When running in either Quarkus Development or Native mode, we also leverage the Quarkus OpenAPI extension that exposes Swagger UI that you can use to look at available REST endpoints and send test requests.

Submit a deal

To make use of this application it is as simple as putting a sending request to http://localhost:8080/deals with following content

{
"name" : "my fancy deal",
"traveller" : {
  "firstName" : "John",
  "lastName" : "Doe",
  "email" : "[email protected]",
  "nationality" : "American",
  "address" : {
  	"street" : "main street",
  	"city" : "Boston",
  	"zipCode" : "10005",
  	"country" : "US" }
  }
}

Complete curl command can be found below:

curl -X POST -H 'Content-Type:application/json' -H 'Accept:application/json' -d '{"name" : "my fancy deal", "traveller" : { "firstName" : "John", "lastName" : "Doe", "email" : "[email protected]", "nationality" : "American","address" : { "street" : "main street", "city" : "Boston", "zipCode" : "10005", "country" : "US" }}}' http://localhost:8080/deals

this will then trigger the review user task that you can work.
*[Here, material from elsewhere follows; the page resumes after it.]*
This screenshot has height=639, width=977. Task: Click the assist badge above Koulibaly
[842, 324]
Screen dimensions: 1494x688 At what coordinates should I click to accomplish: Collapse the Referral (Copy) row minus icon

Get review task for given deal

First you can display all active reviews of deals

curl -H 'Content-Type:application/json' -H 'Accept:application/json' http://localhost:8080/dealreviews

based on the response you can select one of the reviews to see more details

curl -H 'Content-Type:application/json' -H 'Accept:application/json' http://localhost:8080/dealreviews/{uuid}/tasks?user=john

where uuid is the id of the deal review you want to work with.

Next you can get the details assigned to review user task by

curl -H 'Content-Type:application/json' -H 'Accept:application/json' http://localhost:8080/dealreviews/{uuid}/review/{tuuid}?user=john

where uuid is the id of the deal review and tuuid is the id of the user task you want to get

Complete review task for given deal

Last but not least you can complete review user task by

curl -X POST -H 'Content-Type:application/json' -H 'Accept:application/json' -d '{"review" : "very good work"}' http://localhost:8080/dealreviews/{uuid}/review/{tuuid}?user=john

where uuid is the id of the deal review and tuuid is the id of the user task you want to get

  • Review Log should look similar to
Review of the deal very good work for traveller Doe

Deploying with Kogito Operator

In the operator directory you'll find the custom resources needed to deploy this example on OpenShift with the Kogito Operator.